# The problem
Swap "particular element" for "specific element" throughout the entries below and leave all other text unchanged.

Collected data entries:
※

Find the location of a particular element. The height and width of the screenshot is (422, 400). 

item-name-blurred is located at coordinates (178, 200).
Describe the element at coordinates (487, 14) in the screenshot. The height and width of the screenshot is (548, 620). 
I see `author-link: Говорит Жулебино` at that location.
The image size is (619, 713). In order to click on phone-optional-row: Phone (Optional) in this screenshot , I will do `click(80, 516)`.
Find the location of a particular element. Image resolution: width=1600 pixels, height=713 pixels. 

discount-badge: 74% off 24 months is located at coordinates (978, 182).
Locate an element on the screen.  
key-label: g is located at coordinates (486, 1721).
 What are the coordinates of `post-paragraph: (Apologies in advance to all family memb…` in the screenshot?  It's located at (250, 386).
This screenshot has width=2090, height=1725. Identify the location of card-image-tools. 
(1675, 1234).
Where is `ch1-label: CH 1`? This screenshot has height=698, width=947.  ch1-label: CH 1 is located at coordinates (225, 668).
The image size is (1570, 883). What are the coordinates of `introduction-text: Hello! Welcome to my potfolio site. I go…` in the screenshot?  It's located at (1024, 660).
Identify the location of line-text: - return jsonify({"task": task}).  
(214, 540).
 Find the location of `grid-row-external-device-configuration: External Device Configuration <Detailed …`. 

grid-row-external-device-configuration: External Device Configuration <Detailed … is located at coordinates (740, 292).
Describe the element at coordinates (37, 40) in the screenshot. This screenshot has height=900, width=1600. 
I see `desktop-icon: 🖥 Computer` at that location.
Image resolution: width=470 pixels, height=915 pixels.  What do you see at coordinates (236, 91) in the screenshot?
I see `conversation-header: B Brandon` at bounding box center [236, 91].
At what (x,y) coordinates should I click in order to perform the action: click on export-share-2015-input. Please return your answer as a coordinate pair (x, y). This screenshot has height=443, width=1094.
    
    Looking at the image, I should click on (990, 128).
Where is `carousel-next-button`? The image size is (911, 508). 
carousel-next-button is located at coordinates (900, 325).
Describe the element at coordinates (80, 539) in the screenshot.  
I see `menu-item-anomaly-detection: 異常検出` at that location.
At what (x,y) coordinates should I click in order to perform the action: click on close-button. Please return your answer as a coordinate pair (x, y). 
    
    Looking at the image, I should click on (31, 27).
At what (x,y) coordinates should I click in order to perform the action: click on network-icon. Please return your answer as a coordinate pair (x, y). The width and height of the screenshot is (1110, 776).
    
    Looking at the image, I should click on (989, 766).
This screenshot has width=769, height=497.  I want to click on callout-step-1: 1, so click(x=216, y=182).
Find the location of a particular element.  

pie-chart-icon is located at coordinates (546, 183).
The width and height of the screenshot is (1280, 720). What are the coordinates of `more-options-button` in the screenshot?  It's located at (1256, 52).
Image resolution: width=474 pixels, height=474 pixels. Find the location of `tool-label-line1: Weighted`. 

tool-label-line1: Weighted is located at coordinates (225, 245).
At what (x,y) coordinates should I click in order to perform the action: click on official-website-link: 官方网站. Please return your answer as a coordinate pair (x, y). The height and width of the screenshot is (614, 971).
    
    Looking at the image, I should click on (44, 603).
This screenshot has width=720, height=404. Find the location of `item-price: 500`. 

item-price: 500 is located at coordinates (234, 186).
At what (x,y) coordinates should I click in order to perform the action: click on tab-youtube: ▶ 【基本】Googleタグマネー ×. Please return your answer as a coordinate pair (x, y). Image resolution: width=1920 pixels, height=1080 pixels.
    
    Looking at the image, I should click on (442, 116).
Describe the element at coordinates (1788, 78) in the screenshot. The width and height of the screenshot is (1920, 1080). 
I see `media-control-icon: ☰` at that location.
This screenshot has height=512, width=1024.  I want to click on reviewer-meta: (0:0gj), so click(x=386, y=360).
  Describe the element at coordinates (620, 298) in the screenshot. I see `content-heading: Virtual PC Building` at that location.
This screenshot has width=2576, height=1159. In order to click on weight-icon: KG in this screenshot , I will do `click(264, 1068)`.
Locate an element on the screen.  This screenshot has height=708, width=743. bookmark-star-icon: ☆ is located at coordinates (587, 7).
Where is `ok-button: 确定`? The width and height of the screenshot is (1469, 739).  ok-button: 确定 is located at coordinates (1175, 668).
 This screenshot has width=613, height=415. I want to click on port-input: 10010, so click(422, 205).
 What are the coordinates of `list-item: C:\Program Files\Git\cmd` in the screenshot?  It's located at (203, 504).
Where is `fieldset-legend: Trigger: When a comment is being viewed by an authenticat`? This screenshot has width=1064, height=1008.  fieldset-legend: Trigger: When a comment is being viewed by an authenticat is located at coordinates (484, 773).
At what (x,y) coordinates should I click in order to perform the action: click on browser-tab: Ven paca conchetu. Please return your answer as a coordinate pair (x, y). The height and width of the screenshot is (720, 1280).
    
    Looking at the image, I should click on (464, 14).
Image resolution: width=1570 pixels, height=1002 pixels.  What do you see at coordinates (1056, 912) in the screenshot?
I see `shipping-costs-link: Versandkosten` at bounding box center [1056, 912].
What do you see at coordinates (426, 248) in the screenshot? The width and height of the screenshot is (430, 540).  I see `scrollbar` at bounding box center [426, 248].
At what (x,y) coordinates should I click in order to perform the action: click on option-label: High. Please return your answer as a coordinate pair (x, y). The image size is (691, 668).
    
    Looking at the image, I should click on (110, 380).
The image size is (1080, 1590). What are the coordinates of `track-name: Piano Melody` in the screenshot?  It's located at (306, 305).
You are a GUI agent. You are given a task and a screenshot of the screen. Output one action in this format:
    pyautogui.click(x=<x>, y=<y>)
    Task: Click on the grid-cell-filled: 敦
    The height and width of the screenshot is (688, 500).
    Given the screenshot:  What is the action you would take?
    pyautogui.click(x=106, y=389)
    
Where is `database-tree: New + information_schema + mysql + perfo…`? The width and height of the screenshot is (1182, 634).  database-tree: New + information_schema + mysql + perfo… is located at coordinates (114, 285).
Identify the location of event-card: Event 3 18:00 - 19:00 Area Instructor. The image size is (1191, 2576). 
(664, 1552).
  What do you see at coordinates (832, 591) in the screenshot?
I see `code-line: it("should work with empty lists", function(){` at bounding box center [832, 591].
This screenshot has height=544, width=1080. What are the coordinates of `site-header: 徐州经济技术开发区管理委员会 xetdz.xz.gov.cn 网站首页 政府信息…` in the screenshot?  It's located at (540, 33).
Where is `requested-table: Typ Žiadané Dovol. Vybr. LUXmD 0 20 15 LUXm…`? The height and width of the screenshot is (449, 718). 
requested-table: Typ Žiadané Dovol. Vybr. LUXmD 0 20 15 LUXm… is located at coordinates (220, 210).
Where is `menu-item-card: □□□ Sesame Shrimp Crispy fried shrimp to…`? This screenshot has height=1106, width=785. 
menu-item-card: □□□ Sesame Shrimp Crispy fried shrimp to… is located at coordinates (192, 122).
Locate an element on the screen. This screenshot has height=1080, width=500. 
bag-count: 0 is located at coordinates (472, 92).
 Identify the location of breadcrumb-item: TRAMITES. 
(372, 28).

※

# Written response
Find the location of a specific element. The height and width of the screenshot is (422, 400). 

item-name-blurred is located at coordinates (178, 200).
Describe the element at coordinates (487, 14) in the screenshot. The height and width of the screenshot is (548, 620). 
I see `author-link: Говорит Жулебино` at that location.
The image size is (619, 713). In order to click on phone-optional-row: Phone (Optional) in this screenshot , I will do `click(80, 516)`.
Find the location of a specific element. Image resolution: width=1600 pixels, height=713 pixels. 

discount-badge: 74% off 24 months is located at coordinates (978, 182).
Locate an element on the screen.  
key-label: g is located at coordinates (486, 1721).
 What are the coordinates of `post-paragraph: (Apologies in advance to all family memb…` in the screenshot?  It's located at (250, 386).
This screenshot has width=2090, height=1725. Identify the location of card-image-tools. 
(1675, 1234).
Where is `ch1-label: CH 1`? This screenshot has height=698, width=947.  ch1-label: CH 1 is located at coordinates (225, 668).
The image size is (1570, 883). What are the coordinates of `introduction-text: Hello! Welcome to my potfolio site. I go…` in the screenshot?  It's located at (1024, 660).
Identify the location of line-text: - return jsonify({"task": task}).  
(214, 540).
 Find the location of `grid-row-external-device-configuration: External Device Configuration <Detailed …`. 

grid-row-external-device-configuration: External Device Configuration <Detailed … is located at coordinates (740, 292).
Describe the element at coordinates (37, 40) in the screenshot. This screenshot has height=900, width=1600. 
I see `desktop-icon: 🖥 Computer` at that location.
Image resolution: width=470 pixels, height=915 pixels.  What do you see at coordinates (236, 91) in the screenshot?
I see `conversation-header: B Brandon` at bounding box center [236, 91].
At what (x,y) coordinates should I click in order to perform the action: click on export-share-2015-input. Please return your answer as a coordinate pair (x, y). This screenshot has height=443, width=1094.
    
    Looking at the image, I should click on (990, 128).
Where is `carousel-next-button`? The image size is (911, 508). 
carousel-next-button is located at coordinates (900, 325).
Describe the element at coordinates (80, 539) in the screenshot.  
I see `menu-item-anomaly-detection: 異常検出` at that location.
At what (x,y) coordinates should I click in order to perform the action: click on close-button. Please return your answer as a coordinate pair (x, y). 
    
    Looking at the image, I should click on (31, 27).
At what (x,y) coordinates should I click in order to perform the action: click on network-icon. Please return your answer as a coordinate pair (x, y). The width and height of the screenshot is (1110, 776).
    
    Looking at the image, I should click on (989, 766).
This screenshot has width=769, height=497.  I want to click on callout-step-1: 1, so click(x=216, y=182).
Find the location of a specific element.  

pie-chart-icon is located at coordinates (546, 183).
The width and height of the screenshot is (1280, 720). What are the coordinates of `more-options-button` in the screenshot?  It's located at (1256, 52).
Image resolution: width=474 pixels, height=474 pixels. Find the location of `tool-label-line1: Weighted`. 

tool-label-line1: Weighted is located at coordinates (225, 245).
At what (x,y) coordinates should I click in order to perform the action: click on official-website-link: 官方网站. Please return your answer as a coordinate pair (x, y). The height and width of the screenshot is (614, 971).
    
    Looking at the image, I should click on (44, 603).
This screenshot has width=720, height=404. Find the location of `item-price: 500`. 

item-price: 500 is located at coordinates (234, 186).
At what (x,y) coordinates should I click in order to perform the action: click on tab-youtube: ▶ 【基本】Googleタグマネー ×. Please return your answer as a coordinate pair (x, y). Image resolution: width=1920 pixels, height=1080 pixels.
    
    Looking at the image, I should click on (442, 116).
Describe the element at coordinates (1788, 78) in the screenshot. The width and height of the screenshot is (1920, 1080). 
I see `media-control-icon: ☰` at that location.
This screenshot has height=512, width=1024.  I want to click on reviewer-meta: (0:0gj), so click(x=386, y=360).
  Describe the element at coordinates (620, 298) in the screenshot. I see `content-heading: Virtual PC Building` at that location.
This screenshot has width=2576, height=1159. In order to click on weight-icon: KG in this screenshot , I will do `click(264, 1068)`.
Locate an element on the screen.  This screenshot has height=708, width=743. bookmark-star-icon: ☆ is located at coordinates (587, 7).
Where is `ok-button: 确定`? The width and height of the screenshot is (1469, 739).  ok-button: 确定 is located at coordinates (1175, 668).
 This screenshot has width=613, height=415. I want to click on port-input: 10010, so click(422, 205).
 What are the coordinates of `list-item: C:\Program Files\Git\cmd` in the screenshot?  It's located at (203, 504).
Where is `fieldset-legend: Trigger: When a comment is being viewed by an authenticat`? This screenshot has width=1064, height=1008.  fieldset-legend: Trigger: When a comment is being viewed by an authenticat is located at coordinates (484, 773).
At what (x,y) coordinates should I click in order to perform the action: click on browser-tab: Ven paca conchetu. Please return your answer as a coordinate pair (x, y). The height and width of the screenshot is (720, 1280).
    
    Looking at the image, I should click on (464, 14).
Image resolution: width=1570 pixels, height=1002 pixels.  What do you see at coordinates (1056, 912) in the screenshot?
I see `shipping-costs-link: Versandkosten` at bounding box center [1056, 912].
What do you see at coordinates (426, 248) in the screenshot? The width and height of the screenshot is (430, 540).  I see `scrollbar` at bounding box center [426, 248].
At what (x,y) coordinates should I click in order to perform the action: click on option-label: High. Please return your answer as a coordinate pair (x, y). The image size is (691, 668).
    
    Looking at the image, I should click on (110, 380).
The image size is (1080, 1590). What are the coordinates of `track-name: Piano Melody` in the screenshot?  It's located at (306, 305).
You are a GUI agent. You are given a task and a screenshot of the screen. Output one action in this format:
    pyautogui.click(x=<x>, y=<y>)
    Task: Click on the grid-cell-filled: 敦
    The height and width of the screenshot is (688, 500).
    Given the screenshot:  What is the action you would take?
    pyautogui.click(x=106, y=389)
    
Where is `database-tree: New + information_schema + mysql + perfo…`? The width and height of the screenshot is (1182, 634).  database-tree: New + information_schema + mysql + perfo… is located at coordinates (114, 285).
Identify the location of event-card: Event 3 18:00 - 19:00 Area Instructor. The image size is (1191, 2576). 
(664, 1552).
  What do you see at coordinates (832, 591) in the screenshot?
I see `code-line: it("should work with empty lists", function(){` at bounding box center [832, 591].
This screenshot has height=544, width=1080. What are the coordinates of `site-header: 徐州经济技术开发区管理委员会 xetdz.xz.gov.cn 网站首页 政府信息…` in the screenshot?  It's located at (540, 33).
Where is `requested-table: Typ Žiadané Dovol. Vybr. LUXmD 0 20 15 LUXm…`? The height and width of the screenshot is (449, 718). 
requested-table: Typ Žiadané Dovol. Vybr. LUXmD 0 20 15 LUXm… is located at coordinates (220, 210).
Where is `menu-item-card: □□□ Sesame Shrimp Crispy fried shrimp to…`? This screenshot has height=1106, width=785. 
menu-item-card: □□□ Sesame Shrimp Crispy fried shrimp to… is located at coordinates (192, 122).
Locate an element on the screen. This screenshot has height=1080, width=500. 
bag-count: 0 is located at coordinates (472, 92).
 Identify the location of breadcrumb-item: TRAMITES. 
(372, 28).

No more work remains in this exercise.